Marketing is the bane of my existance; and I am not being overly dramatic.  Ok, maybe a little.  Isn't it enough that I write?  Now I have to be a salesman too?  I am pretty sure those skills come from two different parts of the brain, so if you excel at one you surely suck at the other.  However, there are many who have managed to find unique ways to promote themselves:

Bryan Dennis and his Indie Snippets site features 200 word excerpts from the latest indie novels and short story collections.  As of 9/7/11, his stats are as such: 198 blog followers, 2,538 Twitter followers, 17 reviews on Amazon for his book, An Epitaph for Coyote, (this is good, or better than me, because his release date was July of 2011).  I asked him about his sales, and he reports a few per week.  He said he didn’t expect much sales due to the genre (literary and satire), but is hoping his next book, Saw a Rainbow (suspense, speculative genre) will result in more sales.  In July he participated in a blog hop, giving away his book to two winners which resulted in two Amazon reviews and increased blog traffic and membership.  He plans on participating again, putting his blog to his advantage.

What Bryan has done is creative marketing.  He is providing a great service to fellow Indie colleagues by promoting their work, and is still able to market his books via non-traditional means on a site that garners a lot of traffic.

Of course, many writers have started their own book review services.  Check out my book review blogs list under the resources section – many people who run these sites are authors as well, and are able to market their own materials on their site.

Another great small press publisher, Ridan Publishing, has a blog specifically geared towards small press and Indie publishers,  Robin Sullivan hosts lectures and provides guidance to hopefuls like me; all which I am sure has boosted the book sales of her nine authors.  As of 9/6/2011, Robin has 265 blog followers and 238 Twitter followers.  I haven’t found the stats of her book sales, but I’m sure they are great.

A few days ago, Mark Coker (Founder of Smashwords), tweeted this link:  Melissa Conway’s The Indie-Author Laments video, no doubt produced a lot of buzz.  She has three books released plus four more written under a pen name.  Her blog has 18 followers and 234 follow her on Twitter.  She also has a newly created a website where Indie Authors can exchange unbiased reviews.  Right now, there are at least 25 books listed on the site.

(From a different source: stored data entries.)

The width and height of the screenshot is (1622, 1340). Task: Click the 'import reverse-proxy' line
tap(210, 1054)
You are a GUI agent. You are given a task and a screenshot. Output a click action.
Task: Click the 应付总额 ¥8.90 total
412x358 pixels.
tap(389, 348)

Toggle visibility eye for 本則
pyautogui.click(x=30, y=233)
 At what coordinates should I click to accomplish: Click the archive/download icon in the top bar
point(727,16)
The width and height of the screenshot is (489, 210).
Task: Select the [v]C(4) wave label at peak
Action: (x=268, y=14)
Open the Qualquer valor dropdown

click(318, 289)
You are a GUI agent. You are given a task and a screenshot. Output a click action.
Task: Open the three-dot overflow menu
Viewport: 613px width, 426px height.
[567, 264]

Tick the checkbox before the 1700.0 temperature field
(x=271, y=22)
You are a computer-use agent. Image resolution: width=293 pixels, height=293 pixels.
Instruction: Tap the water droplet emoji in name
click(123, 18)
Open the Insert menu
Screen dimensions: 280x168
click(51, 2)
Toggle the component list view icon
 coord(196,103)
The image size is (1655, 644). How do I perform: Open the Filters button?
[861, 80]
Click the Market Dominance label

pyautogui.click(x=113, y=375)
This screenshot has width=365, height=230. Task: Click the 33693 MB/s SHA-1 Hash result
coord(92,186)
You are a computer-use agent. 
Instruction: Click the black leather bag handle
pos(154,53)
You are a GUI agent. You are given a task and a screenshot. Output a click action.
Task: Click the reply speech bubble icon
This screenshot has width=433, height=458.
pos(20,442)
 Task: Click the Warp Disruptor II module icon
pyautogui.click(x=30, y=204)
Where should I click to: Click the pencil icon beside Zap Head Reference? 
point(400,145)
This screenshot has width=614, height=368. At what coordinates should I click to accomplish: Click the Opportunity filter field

Each of these authors/publishers have gone beyond the traditional e-book marketing methods, creating their own niche to attract an audience, all of them brilliant ideas or simply a case of hard work.  So the question is, what do the rest of us do?  Or more importantly to me, what do I do?  One idea that comes to mind is to create a self-publishing event that follows right on the heels of NaNoWriMo.  This could occur over a 3 – 4 month span of time where followers take their newly written novels (created during NaNoWriMo or otherwise), and as a group follow a step by step process through the self publishing nightmare.  As a creator of the possible website, forums, etc., I would get some ‘discoverability’ (as Robin Sullivan would put it), but oh man – that is a lot of work.

Keeping that idea on the back-burner, I will stick with sending out my review requests for now, hoping to gain enough momentum to generate higher sales.